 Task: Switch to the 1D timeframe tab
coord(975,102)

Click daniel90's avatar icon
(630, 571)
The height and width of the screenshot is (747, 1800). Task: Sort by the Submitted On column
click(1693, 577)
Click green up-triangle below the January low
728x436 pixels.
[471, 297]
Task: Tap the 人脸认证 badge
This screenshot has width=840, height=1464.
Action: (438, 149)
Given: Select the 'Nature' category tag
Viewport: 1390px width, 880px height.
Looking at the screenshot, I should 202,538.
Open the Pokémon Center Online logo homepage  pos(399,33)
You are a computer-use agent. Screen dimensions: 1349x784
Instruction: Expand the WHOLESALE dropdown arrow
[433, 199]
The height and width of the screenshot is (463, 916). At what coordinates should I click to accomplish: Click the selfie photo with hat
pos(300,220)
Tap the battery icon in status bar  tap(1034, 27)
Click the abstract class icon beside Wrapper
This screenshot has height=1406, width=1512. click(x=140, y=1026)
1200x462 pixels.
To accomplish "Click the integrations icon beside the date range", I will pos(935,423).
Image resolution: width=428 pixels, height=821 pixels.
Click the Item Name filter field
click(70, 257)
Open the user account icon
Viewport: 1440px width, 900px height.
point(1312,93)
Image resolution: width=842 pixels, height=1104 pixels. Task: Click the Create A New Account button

• ACTIVITY
Every line of the records that includes the word "resolution" should be gathered.

• PROBLEM SOLUTION
Image resolution: width=428 pixels, height=821 pixels.
Image resolution: width=842 pixels, height=1104 pixels. Task: Click the Create A New Account button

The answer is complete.